Pillar-shaped structures called scutoids have been spotted in a bubbly foam by physicists in Ireland and the UK. Their finding follows the discovery of scutoids in skin tissues in July 2018. The formation of scutoids in a simple foam suggests that physical processes are driving their creation, which could help with the development of artificially-grown tissues and organs.
Scutoids are column-like structures that are sandwiched between two surfaces. They have n sides at one surface and n-1 at the other. The name derives from their resemblance to a structure called a scutum, which appears in some insects.
Earlier this year, scientists in Spain and the US found scutoids between epithelial (skin) cells in curved tissues.
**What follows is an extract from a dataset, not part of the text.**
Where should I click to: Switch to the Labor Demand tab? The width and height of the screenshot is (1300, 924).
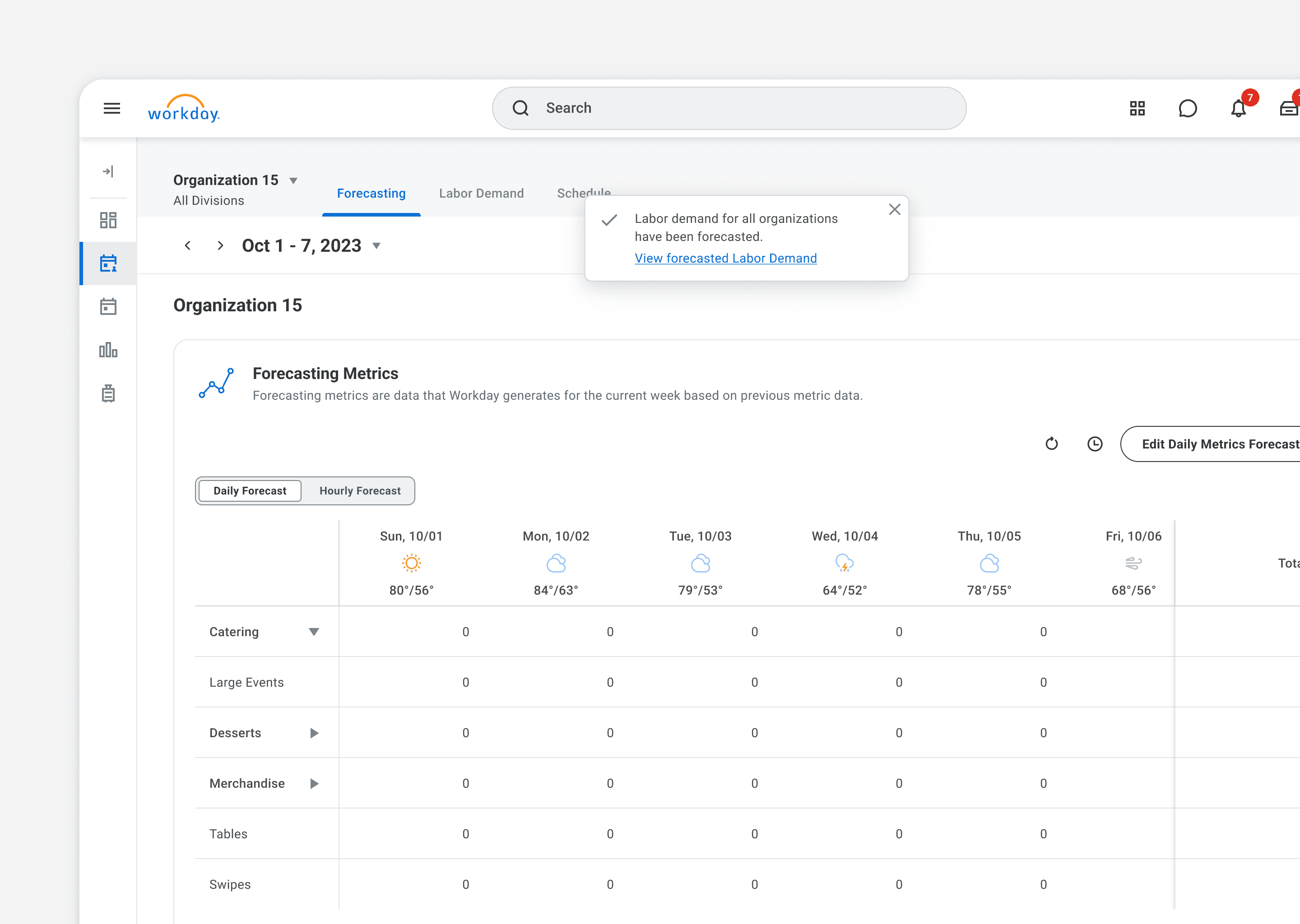click(x=481, y=194)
It had been thought that scutoids were a biological phenomenon, but now physicists have shown that the emergence of structures can be understood using a relatively simple physical model.
Beer and sea foam
News of the scutoid discovery came to foam physicists Stefan Hutzler of Trinity College Dublin and Adil Mughal at Aberystwyth University just as they were both leaving for an annual scientific get-together in Northern Ireland.
“We meet once a year in a lovely cottage just by the sea and an adjacent pub,” says Hutzler. “After spending three days together thinking and discussing the occurrence of scutoids, while observing foam by the seashore and in pint glasses, we decided to perform simulations and experiments and look for scutoids in foam.”
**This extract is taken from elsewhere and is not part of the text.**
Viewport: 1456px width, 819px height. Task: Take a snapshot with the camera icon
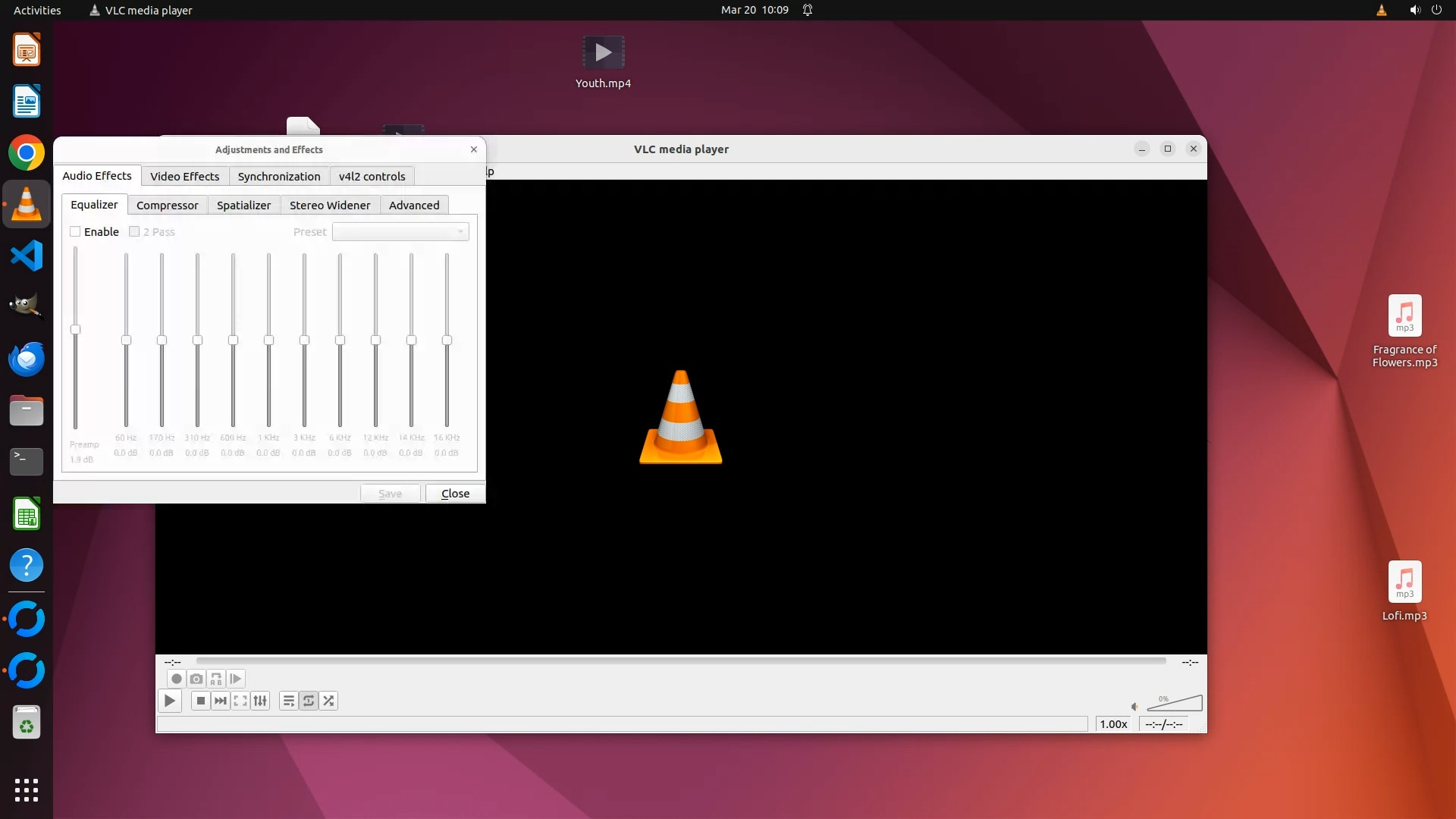(x=196, y=679)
“We got it cracked within a month,” he says, “including the simulations performed at Aberystwyth University and our experiments in Trinity”.
Dishwashing liquid
The team took a low-tech approach to creating scutoids by driving air from an aquarium pump into a solution made of dishwashing liquid to create evenly-sized bubbles. The bubbles were then placed between two concentric cylindrical surfaces to mimic the curved tissues in which biological scutoids were discovered.
They soon found scutoids, which the team believes formed as the bubbles sought to minimize their surface energies. This process has been recognized for more than a century as being the prime driver of foam cell formation.
To further understand this effect, physicists turned to computer simulations. These began with hexagonal cylindrical cells that were constrained by curved surfaces. Minimization of the surface energy of these cells resulted in the emergence of several stable scutoids.
Artificial organs
The usefulness of this simple foam model of scutoids must now be explored, but it could ultimately be used describe various biological systems and understand their behaviours. Indeed, knowing how scutoids emerge in complex biological tissues could lead to important insights into how artificial tissue or entire organs could be grown.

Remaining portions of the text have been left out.